Each input value is divided by
.. math::
(bias + \frac{alpha}{{size}^{len(axes)}} \cdot \sum_{i} data_{i})^{beta}
The sum is taken over a region of a side length ``size`` and number of dimensions equal to number of axes.
The region is centered at the input value that's being normalized (with zero padding added if needed).
Here is an example for 4D ``data`` input tensor and ``axes = [1]``:
.. code-block:: sh
sqr_sum[a, b, c, d] =
sum(data[a, max(0, b - size / 2) : min(data.shape[1], b + size / 2 + 1), c, d] ** 2)

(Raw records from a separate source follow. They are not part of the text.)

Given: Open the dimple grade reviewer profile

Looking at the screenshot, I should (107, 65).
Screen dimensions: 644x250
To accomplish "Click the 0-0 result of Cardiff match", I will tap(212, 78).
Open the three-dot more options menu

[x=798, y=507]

output = data / (bias + (alpha / size ** len(axes)) * sqr_sum) ** beta
Example for 4D ``data`` input tensor and ``axes = [2, 3]``:
.. code-block:: sh
sqr_sum[a, b, c, d] =
sum(data[a, b, max(0, c - size / 2) : min(data.shape[2], c + size / 2 + 1), max(0, d - size / 2) : min(data.shape[3], d + size / 2 + 1)] ** 2)
output = data / (bias + (alpha / size ** len(axes)) * sqr_sum) ** beta
**Attributes**:
* *alpha*
* **Description**: *alpha* represents the scaling attribute for the normalizing sum. For example, *alpha* equal ``0.0001`` means that the normalizing sum is multiplied by ``0.0001``.

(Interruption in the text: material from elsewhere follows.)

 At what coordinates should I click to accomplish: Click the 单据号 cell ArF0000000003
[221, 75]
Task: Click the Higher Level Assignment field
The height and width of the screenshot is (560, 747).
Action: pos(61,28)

* **Range of values**: no restrictions
* **Type**: ``float``
* **Required**: *yes*
* *beta*
* **Description**: *beta* represents the exponent for the normalizing sum. For example, *beta* equal ``0.75`` means that the normalizing sum is raised to the power of ``0.75``.
* **Range of values**: positive number
* **Type**: ``float``
* **Required**: *yes*
* *bias*
* **Description**: *bias* represents the offset. Usually positive number to avoid dividing by zero.
* **Range of values**: no restrictions
* **Type**: ``float``
* **Required**: *yes*
* *size*
* **Description**: *size* represents the side length of the region to be used for the normalization sum. The region can have one or more dimensions depending on the second input axes indices.
* **Range of values**: positive integer
* **Type**: ``int``
* **Required**: *yes*
**Inputs**
* **1**: ``data`` - tensor of type *T* and arbitrary shape. **Required.**
* **2**: ``axes`` - 1D tensor of type *T_IND* which specifies indices of dimensions in ``data`` which define normalization slices. **Required.**
**Outputs**
* **1**: Output tensor of type *T* and the same shape as the ``data`` input tensor.
**Types**
* *T*: any supported floating-point type.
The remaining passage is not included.